◆ **MATERIAL FOR THIS EXERCISE**
-- -- --

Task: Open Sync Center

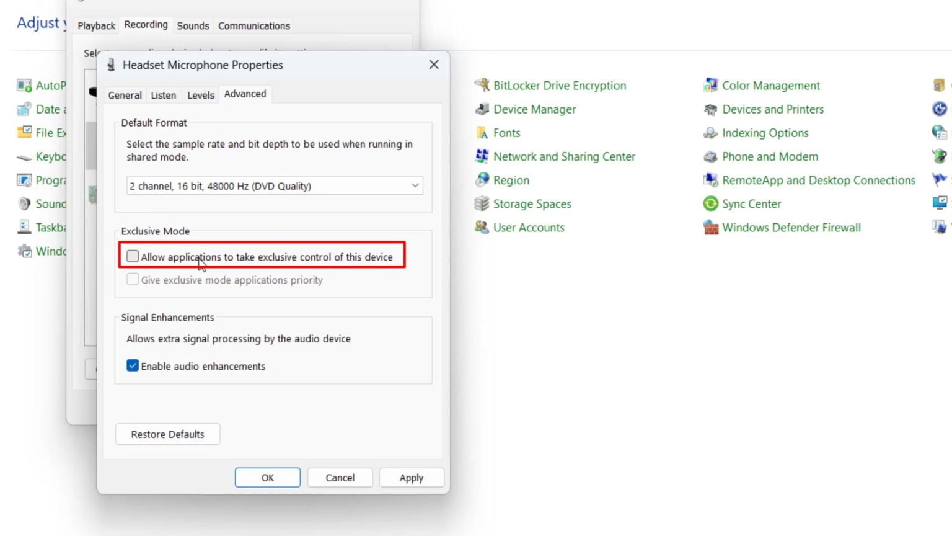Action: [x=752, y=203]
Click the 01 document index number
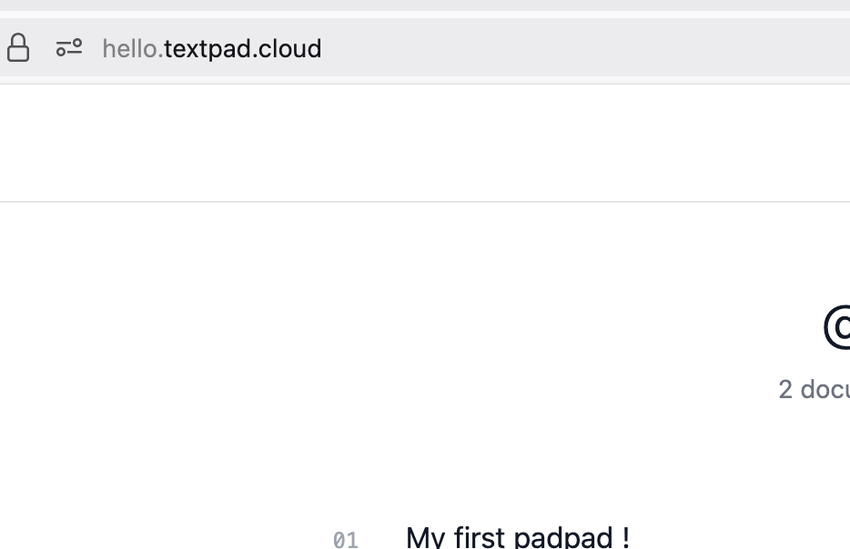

-- -- --

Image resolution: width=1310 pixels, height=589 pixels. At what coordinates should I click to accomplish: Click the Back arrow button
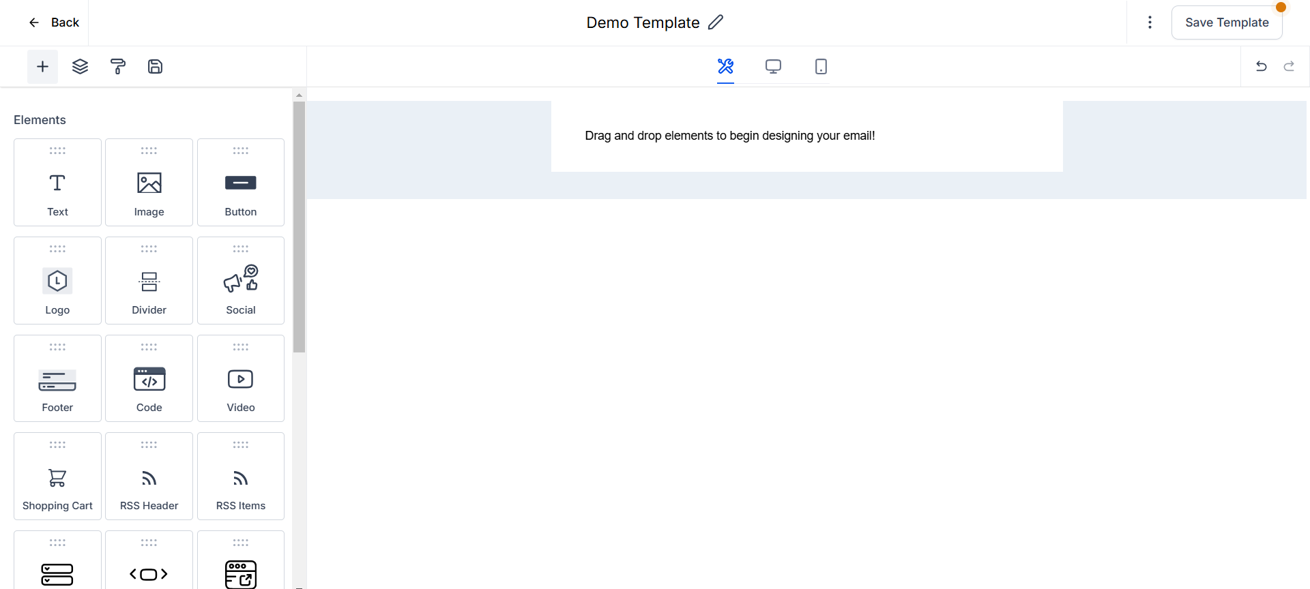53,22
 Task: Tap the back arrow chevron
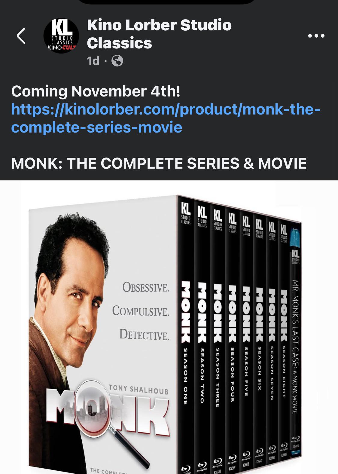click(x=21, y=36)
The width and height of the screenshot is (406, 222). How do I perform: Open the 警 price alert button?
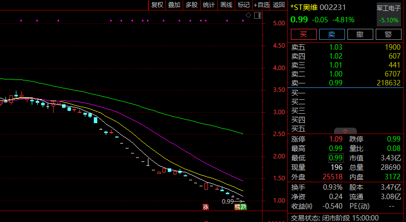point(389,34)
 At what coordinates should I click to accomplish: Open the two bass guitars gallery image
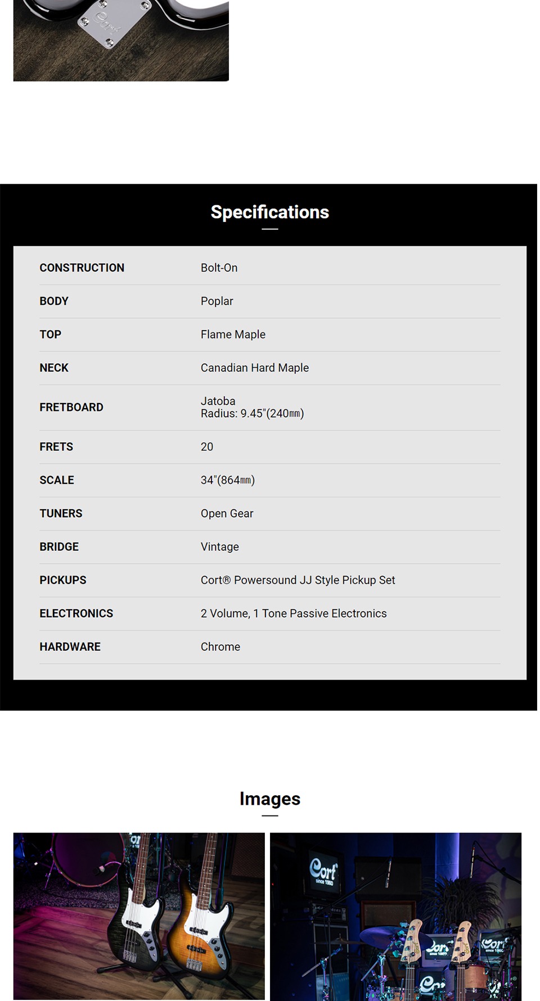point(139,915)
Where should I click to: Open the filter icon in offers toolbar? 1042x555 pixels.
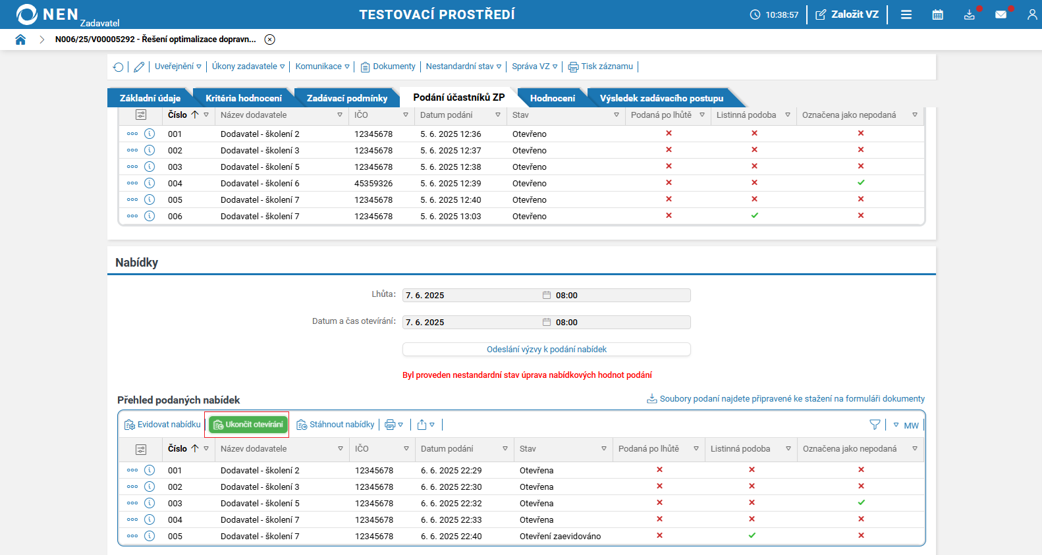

-- -- --

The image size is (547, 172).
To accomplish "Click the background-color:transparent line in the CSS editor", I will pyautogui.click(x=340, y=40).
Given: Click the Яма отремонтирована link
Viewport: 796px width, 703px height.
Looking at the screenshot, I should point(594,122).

-- -- --

◆ **TASK TO CARRY OUT**
Using the data above, which lines fall from the one with "Task: Open Sync Center" through the one with "Click the 01 document index number"? Repeat them exactly, ends included, minus any pictures.

◆ **TASK RESPONSE**
Task: Open Sync Center

Action: [x=752, y=203]
Click the 01 document index number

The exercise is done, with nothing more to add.